## Activity
List every date given in the header of the malpractice essay, together with the event each date marks.
(Extract Opens)
Author + information
- Received February 6, 2002
- Revision received March 8, 2002
- Accepted March 23, 2002
- Published online August 7, 2002.
- ↵*Reprint requests and correspondence:
Dr. Michael S. Lauer, Desk F25, Cleveland Clinic Foundation, 9500 Euclid Avenue, Cleveland, Ohio 44195, USA.
During a recent medical malpractice lawsuit brought against me, I was forced to confront the fundamentally different ways in which physician scientists and litigation attorneys assess and utilize clinical evidence. The plaintiff alleged that I failed to diagnose myocardial sarcoid in her husband and that my failure to do so resulted in her husband’s death. Her case was based largely on the testimony of one expert witness, who had been involved in more than 300 other medical malpractice actions, and who had never performed any kind of peer-reviewed research or systematic reviews on myocardial sarcoid. None of the evidence that he presented against me was based on randomized trials, high-quality observational studies or even published practice guidelines, yet the judge saw fit to introduce his testimony as valid evidence to be considered by a lay jury. I conclude by proposing a voluntary system whereby expert witnesses would subject their reports to external peer review, much as is done at top-tier medical journals. Those experts who are able to have their reports pass peer review would be presented to the jury as having a greater level of credibility.
Three hours ago my trial almost ended. I say “almost” because the verdict is not yet in. The lawyers completed their closing statements and the judge gave the jurors her charge. She spoke to them about “evidence” and “credibility,” two terms that as a clinician, clinical scientist and editor of a major medical journal mean much to me.
Nine years ago I admitted a 41-year-old man with symptomatic high-grade heart block. Except for cannon A-waves his physical examination was unremarkable. A chest X-ray and multiple blood tests were normal. I put together a long differential diagnosis that, fortunately, I took the trouble to write into the chart. One of the many entities I entered was “sarcoid.”
An echocardiogram showed normal biventricular size and function along with mild left atrial enlargement and mildly increased tricuspid valve regurgitation velocity. I consulted an electrophysiologist who felt that premature degenerative conduction system disease was present. A pacemaker was inserted.
After his discharge, I transferred his care to my electrophysiologist colleague. I heard nothing more until three years later, when a lawyer wrote me that the patient had died suddenly. An autopsy found disseminated sarcoidosis. My colleague and I were sued for failure to make the diagnosis of cardiac sarcoidosis.
(Extract Closes)
(Information given Opens)
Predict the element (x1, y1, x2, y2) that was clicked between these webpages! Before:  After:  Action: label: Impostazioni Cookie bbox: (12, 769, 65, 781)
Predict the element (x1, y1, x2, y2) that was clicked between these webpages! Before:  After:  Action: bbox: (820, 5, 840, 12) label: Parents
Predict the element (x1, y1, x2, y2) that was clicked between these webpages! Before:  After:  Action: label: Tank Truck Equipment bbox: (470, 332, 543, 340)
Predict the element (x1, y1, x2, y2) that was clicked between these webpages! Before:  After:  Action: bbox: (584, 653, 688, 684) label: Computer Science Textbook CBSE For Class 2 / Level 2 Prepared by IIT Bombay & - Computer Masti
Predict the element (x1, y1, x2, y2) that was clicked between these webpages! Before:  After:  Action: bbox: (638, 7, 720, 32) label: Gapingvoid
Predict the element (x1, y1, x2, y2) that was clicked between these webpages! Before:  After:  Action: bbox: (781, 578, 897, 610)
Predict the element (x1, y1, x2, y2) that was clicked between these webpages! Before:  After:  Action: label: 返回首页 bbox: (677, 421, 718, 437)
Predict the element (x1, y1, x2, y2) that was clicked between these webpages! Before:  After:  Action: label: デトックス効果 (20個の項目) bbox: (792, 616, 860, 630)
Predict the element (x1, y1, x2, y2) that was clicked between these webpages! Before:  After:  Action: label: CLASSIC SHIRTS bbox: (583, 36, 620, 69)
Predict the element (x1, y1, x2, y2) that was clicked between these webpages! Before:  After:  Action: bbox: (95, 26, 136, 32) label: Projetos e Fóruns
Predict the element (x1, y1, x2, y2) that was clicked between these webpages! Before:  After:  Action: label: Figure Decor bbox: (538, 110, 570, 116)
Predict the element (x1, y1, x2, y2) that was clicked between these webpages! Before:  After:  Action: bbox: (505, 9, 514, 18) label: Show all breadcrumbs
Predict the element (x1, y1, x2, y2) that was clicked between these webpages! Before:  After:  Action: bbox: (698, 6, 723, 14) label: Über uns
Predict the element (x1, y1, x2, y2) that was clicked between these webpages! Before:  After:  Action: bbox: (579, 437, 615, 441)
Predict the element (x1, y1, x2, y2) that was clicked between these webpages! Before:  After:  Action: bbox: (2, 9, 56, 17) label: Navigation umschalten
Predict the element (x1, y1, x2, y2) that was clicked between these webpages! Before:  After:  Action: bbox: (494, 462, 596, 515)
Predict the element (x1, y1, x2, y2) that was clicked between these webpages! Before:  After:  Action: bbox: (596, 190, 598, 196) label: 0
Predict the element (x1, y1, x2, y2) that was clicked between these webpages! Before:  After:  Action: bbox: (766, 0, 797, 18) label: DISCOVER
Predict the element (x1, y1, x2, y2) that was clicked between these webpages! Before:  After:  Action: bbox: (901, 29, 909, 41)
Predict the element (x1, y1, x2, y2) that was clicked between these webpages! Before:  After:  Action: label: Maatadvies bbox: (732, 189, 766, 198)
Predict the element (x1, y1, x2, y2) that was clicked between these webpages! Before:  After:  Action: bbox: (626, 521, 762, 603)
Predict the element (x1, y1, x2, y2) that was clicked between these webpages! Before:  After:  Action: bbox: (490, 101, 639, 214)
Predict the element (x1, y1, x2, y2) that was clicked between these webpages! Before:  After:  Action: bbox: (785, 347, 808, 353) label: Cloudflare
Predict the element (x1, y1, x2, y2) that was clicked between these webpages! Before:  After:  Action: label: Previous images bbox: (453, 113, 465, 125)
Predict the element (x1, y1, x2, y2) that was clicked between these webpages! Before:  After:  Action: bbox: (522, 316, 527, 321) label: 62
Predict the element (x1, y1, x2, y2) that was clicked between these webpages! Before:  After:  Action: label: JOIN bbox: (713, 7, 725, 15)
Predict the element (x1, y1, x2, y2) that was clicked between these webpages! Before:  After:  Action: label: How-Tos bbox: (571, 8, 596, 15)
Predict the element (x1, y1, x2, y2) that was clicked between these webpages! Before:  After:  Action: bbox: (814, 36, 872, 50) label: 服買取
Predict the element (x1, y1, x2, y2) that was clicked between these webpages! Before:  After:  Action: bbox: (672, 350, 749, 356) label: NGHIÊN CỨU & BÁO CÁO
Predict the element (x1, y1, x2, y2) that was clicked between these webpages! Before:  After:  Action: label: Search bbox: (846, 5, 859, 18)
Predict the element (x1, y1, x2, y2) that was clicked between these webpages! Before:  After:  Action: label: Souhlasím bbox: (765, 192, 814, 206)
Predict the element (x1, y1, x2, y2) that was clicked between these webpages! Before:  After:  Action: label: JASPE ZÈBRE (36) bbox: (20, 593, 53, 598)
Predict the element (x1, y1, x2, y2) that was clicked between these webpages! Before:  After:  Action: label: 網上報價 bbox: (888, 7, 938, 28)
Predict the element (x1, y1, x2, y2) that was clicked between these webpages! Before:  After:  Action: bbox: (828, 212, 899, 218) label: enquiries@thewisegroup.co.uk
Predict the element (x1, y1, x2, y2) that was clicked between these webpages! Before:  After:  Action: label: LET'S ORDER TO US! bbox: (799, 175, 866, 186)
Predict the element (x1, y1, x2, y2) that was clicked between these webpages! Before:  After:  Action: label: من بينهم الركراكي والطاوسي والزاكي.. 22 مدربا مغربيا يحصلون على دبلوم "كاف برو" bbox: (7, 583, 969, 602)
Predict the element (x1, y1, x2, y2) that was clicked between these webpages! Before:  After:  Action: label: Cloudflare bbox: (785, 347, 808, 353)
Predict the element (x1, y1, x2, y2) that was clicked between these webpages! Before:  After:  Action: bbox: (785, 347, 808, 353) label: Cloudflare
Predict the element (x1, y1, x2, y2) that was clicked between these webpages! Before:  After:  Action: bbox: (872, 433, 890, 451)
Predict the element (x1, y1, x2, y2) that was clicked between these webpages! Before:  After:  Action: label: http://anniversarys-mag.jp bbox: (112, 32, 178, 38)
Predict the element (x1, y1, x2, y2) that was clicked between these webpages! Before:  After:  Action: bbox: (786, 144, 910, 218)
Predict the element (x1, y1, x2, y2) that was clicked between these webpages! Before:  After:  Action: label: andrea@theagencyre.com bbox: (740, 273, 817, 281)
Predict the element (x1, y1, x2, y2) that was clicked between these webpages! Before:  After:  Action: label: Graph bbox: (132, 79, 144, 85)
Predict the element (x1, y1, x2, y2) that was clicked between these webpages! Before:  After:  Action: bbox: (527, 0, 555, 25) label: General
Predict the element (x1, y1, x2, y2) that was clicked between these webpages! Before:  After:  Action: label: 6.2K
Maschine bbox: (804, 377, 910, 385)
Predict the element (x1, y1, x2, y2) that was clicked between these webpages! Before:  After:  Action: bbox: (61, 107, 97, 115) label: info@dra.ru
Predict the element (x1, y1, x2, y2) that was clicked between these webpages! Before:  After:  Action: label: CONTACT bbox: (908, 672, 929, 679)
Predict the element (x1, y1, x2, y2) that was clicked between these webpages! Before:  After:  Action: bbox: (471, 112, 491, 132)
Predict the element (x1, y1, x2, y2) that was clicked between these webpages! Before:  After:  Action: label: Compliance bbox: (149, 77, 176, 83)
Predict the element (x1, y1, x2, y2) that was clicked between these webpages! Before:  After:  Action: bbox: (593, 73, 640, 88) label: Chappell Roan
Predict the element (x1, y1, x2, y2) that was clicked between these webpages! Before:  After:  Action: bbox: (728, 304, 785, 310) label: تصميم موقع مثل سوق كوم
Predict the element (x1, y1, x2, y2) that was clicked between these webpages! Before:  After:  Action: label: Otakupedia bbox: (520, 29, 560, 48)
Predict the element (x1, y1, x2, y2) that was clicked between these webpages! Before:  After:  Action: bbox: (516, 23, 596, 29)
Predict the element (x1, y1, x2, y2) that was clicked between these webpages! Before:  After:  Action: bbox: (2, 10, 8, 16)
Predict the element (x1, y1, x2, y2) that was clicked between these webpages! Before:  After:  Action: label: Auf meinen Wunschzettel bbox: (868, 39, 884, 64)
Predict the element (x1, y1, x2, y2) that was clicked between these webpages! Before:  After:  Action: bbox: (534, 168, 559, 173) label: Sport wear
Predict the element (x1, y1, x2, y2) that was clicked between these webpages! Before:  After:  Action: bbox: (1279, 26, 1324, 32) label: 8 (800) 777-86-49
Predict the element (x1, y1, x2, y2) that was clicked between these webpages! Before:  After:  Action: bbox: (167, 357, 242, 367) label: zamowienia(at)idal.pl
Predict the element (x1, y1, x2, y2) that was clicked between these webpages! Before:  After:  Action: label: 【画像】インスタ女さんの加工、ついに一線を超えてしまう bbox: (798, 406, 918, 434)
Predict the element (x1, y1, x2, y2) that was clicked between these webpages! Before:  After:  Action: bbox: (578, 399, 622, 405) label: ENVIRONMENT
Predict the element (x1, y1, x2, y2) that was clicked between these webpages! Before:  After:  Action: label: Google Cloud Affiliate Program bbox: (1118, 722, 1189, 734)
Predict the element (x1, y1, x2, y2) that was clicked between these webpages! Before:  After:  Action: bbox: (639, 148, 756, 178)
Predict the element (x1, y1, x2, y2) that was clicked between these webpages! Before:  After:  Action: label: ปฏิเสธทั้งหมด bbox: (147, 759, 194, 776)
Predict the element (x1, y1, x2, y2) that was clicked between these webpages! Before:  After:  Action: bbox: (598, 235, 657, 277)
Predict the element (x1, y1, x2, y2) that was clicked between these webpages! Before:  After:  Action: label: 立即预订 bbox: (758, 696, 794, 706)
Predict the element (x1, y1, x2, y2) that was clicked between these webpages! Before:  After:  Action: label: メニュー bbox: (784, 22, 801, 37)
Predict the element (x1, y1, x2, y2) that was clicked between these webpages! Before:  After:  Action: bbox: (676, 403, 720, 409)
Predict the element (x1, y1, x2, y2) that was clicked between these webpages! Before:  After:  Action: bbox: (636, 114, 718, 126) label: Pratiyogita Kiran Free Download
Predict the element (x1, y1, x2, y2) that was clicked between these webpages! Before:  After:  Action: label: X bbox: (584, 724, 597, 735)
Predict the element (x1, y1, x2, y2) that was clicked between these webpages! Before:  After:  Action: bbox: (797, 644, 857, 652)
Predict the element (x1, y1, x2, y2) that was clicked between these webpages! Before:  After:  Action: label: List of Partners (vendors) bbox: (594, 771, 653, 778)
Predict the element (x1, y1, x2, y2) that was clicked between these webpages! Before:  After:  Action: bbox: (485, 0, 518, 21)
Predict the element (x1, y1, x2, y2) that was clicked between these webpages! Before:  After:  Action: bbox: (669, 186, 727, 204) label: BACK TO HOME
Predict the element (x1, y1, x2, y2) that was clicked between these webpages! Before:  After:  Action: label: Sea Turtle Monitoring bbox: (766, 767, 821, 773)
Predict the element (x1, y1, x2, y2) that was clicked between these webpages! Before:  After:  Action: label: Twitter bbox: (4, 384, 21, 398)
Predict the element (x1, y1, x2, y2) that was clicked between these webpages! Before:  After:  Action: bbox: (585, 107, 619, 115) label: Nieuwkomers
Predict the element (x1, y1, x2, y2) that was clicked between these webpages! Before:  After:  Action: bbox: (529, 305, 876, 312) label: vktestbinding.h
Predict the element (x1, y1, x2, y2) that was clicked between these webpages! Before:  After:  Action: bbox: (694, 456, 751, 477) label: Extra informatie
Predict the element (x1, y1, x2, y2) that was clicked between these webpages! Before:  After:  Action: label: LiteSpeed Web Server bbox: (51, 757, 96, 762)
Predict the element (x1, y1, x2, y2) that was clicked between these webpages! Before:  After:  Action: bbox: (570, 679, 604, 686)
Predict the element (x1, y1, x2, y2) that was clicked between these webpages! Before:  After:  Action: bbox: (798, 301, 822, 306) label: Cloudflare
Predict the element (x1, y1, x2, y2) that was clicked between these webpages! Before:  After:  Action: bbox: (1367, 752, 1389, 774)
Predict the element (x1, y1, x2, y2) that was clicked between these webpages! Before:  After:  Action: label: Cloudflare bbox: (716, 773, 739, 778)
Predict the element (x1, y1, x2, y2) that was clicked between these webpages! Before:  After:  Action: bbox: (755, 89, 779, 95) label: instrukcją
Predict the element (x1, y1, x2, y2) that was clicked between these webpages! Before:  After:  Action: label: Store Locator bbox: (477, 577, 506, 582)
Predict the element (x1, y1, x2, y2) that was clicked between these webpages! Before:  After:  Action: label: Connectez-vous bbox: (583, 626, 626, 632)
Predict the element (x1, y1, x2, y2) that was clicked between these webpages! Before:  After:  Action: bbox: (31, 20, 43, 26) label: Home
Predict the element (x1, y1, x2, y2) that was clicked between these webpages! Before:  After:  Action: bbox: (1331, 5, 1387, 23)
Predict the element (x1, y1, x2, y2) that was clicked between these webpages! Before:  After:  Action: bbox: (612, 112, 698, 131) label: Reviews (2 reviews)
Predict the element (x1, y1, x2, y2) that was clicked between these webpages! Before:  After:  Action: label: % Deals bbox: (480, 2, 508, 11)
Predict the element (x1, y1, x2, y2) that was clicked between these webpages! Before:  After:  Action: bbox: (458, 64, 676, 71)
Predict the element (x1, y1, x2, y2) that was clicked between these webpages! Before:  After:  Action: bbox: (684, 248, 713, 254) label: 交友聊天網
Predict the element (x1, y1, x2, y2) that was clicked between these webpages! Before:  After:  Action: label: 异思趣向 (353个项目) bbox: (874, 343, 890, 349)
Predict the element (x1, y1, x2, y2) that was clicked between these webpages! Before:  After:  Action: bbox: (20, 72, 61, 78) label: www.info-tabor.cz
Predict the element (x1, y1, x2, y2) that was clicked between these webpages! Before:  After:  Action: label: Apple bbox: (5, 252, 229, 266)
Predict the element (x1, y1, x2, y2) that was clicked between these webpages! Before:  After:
(Information given Closes)
## Solution for this problem
- Received: February 6, 2002
- Revision received: March 8, 2002
- Accepted: March 23, 2002
- Published online: August 7, 2002